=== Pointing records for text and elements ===
==================================================
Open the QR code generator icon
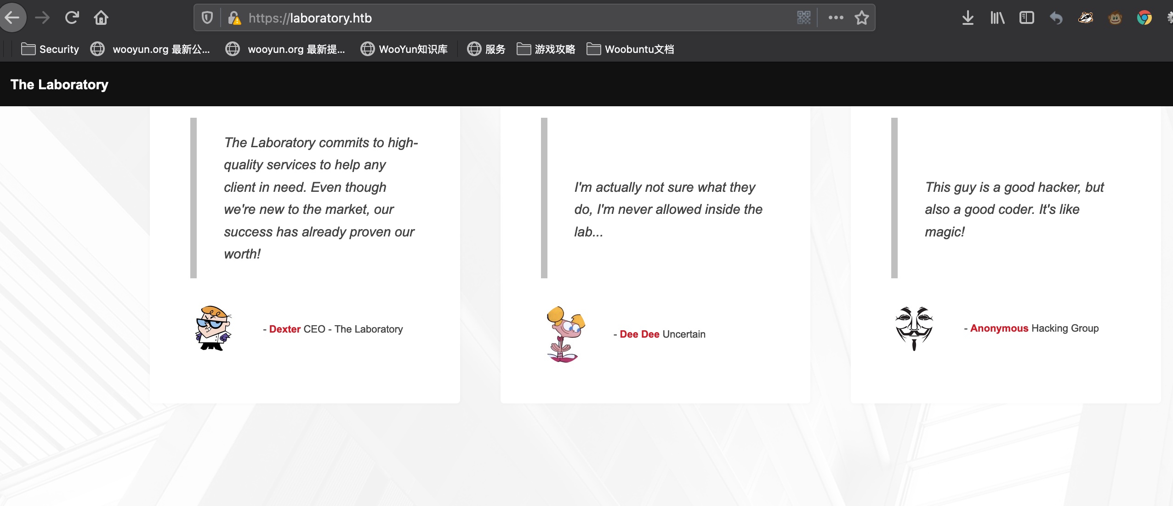1173x506 pixels. (803, 18)
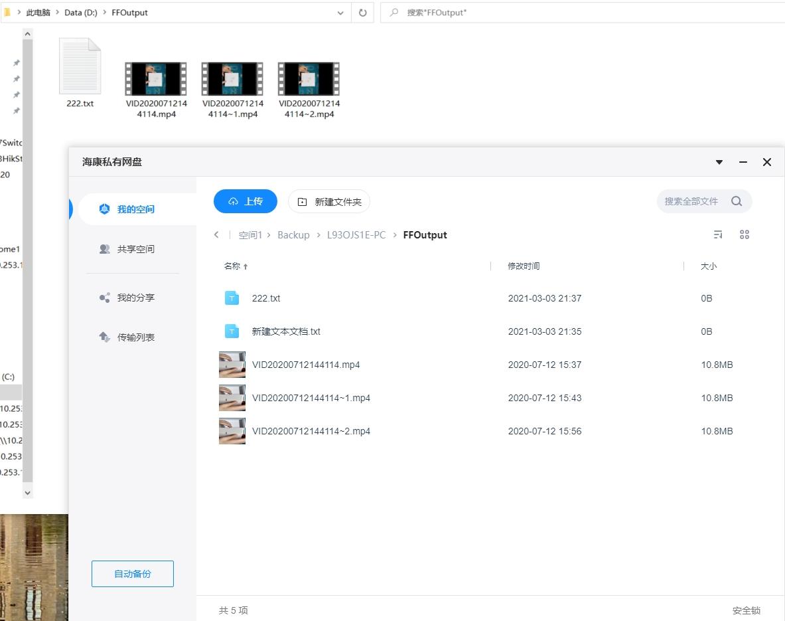Click the sort order icon in file list toolbar
785x621 pixels.
click(x=717, y=234)
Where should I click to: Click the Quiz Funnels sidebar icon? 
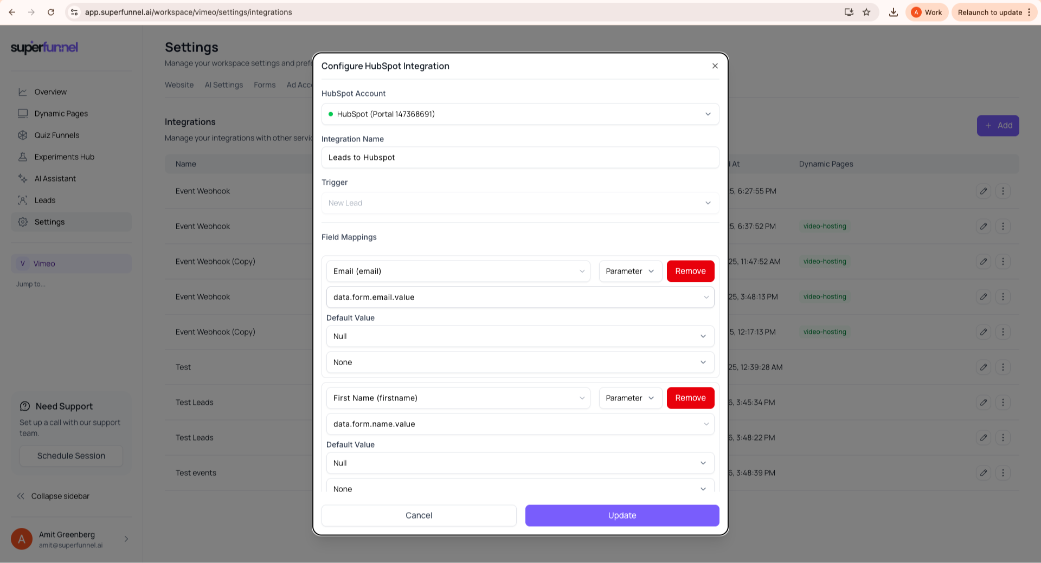tap(23, 135)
==================================================
=== Task prompt ===
Could you write out every entry above again word for word, leaving the pictures out?

=== Correct response ===
Open the QR code generator icon
1173x506 pixels. (803, 18)
Click the sort order icon in file list toolbar
785x621 pixels.
click(x=717, y=234)
Where should I click to: Click the Quiz Funnels sidebar icon? 
tap(23, 135)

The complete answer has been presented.